The family had gathered at the foot of the stairs waiting to see their guests depart; Eunice was already in the carriage at the door. They heard Reba calling frantically to Emmaline to stop, heard her say: "Oh, she's gone crazy! Stop her, Eunice!" They saw the little gray-haired creature, with the gorgeous blanket enveloping her, fly down the stairs and out of the front door, hotly pursued by Reba, and the walls echoed to the children's irrepressible whoop of delight.

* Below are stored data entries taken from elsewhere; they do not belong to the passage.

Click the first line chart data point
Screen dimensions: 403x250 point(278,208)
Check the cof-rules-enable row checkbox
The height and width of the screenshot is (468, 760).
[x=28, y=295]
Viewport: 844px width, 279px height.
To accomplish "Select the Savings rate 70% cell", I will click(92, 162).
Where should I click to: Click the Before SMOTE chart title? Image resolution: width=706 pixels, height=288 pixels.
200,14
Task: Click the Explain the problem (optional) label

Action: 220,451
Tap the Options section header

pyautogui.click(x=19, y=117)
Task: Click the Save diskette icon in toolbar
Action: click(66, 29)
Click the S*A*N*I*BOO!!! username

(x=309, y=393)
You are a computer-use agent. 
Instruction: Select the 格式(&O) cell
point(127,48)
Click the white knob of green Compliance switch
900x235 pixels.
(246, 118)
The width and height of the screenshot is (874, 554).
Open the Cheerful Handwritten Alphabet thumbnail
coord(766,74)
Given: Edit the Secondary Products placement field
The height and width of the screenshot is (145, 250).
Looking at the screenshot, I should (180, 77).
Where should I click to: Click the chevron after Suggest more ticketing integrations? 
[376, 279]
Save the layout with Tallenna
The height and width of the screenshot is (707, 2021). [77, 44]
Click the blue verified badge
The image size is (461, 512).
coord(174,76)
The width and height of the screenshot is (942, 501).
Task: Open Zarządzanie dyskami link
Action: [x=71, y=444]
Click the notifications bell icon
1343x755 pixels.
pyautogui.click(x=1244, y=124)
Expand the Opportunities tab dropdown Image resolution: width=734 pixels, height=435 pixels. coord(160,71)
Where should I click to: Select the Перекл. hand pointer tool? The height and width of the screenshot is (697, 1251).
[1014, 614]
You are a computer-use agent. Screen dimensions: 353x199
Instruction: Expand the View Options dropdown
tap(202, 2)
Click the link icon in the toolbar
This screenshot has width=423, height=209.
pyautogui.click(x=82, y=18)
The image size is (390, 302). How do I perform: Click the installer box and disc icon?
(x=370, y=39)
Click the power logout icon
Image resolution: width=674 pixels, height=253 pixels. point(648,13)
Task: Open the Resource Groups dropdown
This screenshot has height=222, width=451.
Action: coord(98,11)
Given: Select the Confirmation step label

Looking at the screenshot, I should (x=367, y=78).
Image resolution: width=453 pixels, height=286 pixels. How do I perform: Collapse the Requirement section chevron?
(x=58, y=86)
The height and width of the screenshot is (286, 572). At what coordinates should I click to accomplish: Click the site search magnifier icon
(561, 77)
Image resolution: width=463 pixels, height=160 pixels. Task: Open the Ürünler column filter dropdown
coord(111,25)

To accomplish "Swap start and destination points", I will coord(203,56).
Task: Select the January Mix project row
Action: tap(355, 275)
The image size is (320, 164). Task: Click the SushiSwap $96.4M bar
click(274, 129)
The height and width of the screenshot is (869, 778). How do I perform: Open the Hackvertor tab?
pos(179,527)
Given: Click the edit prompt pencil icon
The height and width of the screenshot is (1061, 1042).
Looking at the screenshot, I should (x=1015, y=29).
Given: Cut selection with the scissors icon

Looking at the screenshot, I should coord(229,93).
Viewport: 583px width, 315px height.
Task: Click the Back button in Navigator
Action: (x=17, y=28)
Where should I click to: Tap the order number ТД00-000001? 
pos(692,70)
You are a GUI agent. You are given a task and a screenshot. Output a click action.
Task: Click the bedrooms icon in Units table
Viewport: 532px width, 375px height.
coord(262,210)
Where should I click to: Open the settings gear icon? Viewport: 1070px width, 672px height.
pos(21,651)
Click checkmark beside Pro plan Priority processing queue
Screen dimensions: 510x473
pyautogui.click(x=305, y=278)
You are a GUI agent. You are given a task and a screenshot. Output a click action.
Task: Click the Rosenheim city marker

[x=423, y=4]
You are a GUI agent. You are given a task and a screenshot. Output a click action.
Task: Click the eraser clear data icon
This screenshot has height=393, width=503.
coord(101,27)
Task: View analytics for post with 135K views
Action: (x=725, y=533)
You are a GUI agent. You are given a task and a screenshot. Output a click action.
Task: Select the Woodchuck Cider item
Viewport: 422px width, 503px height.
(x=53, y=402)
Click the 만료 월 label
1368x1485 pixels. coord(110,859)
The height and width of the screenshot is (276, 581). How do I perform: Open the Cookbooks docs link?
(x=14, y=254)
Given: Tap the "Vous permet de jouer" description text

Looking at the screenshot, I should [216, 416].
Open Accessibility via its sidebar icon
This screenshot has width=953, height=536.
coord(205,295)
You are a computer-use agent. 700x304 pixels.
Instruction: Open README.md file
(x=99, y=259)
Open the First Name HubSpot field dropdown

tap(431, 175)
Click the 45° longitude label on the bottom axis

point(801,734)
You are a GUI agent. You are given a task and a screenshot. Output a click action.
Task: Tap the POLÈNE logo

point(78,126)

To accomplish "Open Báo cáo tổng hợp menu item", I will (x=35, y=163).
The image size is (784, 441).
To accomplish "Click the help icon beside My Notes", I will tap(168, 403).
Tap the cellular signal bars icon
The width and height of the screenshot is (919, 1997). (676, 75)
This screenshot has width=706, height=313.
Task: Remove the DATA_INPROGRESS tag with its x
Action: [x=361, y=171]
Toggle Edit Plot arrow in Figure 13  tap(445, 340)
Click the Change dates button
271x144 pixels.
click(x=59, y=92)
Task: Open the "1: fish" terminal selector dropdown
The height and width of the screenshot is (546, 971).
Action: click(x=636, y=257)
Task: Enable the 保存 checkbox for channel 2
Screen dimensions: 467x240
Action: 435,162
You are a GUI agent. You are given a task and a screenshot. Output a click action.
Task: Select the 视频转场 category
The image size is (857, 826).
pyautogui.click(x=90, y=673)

It was too dark outside to see clearly the violence with which Emmaline threw herself into the buggy, falling on her knees and getting wound up in the blanket in her haste, but the amazed inmates of the Ark heard Eunice cry: "Git ap!" as Emmaline pulled Reba in after her with the strength of terror and saw the horse start off, probably no less surprised than the human beings behind him. Then they saw Eunice's head thrust out of the side of the buggy, and heard her voice call back in profound disgust: "I'll send the blanket back to-morrer! She thinks the house's afire!"

With that the unexpected visitors made their hasty exit, and all the young Scollards fell in a heap on the lower steps of the stairs, rolling and rocking in agonies of laughter.


[CHAPTER XV]
THE PROMISE OF THE GREEN BRANCH

When the family assembled at the breakfast table on the following morning, and had laughed their fill at the memory of the funny exit of the preceding evening, they discovered that the visitors had left a residuum of discomfort in the mind of each member of the family who was old enough to realize the full import of Eunice Neumann's story about the house.

It would be bad enough in any case to feel that their enjoyment of the Ark was the fruit of dishonesty, but when the person who suffered from that dishonesty was Gretta, Gretta of whom they had all grown so fond, and who so sorely needed justice done her, it was unbearable to feel that they might be innocently adding to her wrongs by depriving her of her property.

Therefore when they espied Gretta coming up the road with the blanket which Emmaline Gulick had carried off in her stampede from her fancied fire, Happie rushed to meet her with more than her usual eagerness, and dragged Gretta into the dining-room, completely bewildered by the flood of questions and incomprehensible explanations with which Happie was deluging her.

Miss Bradbury greeted the young girl with a hint of tenderness unlike her usual manner, and Mrs. Scollard kissed her very gently. Gretta perched herself on a chair beside the latter, fanning herself with her sunbonnet and twisting a corner of the apron which she never discarded when she came on an errand, as she never wore it when making a social call, thereby marking the difference between the two.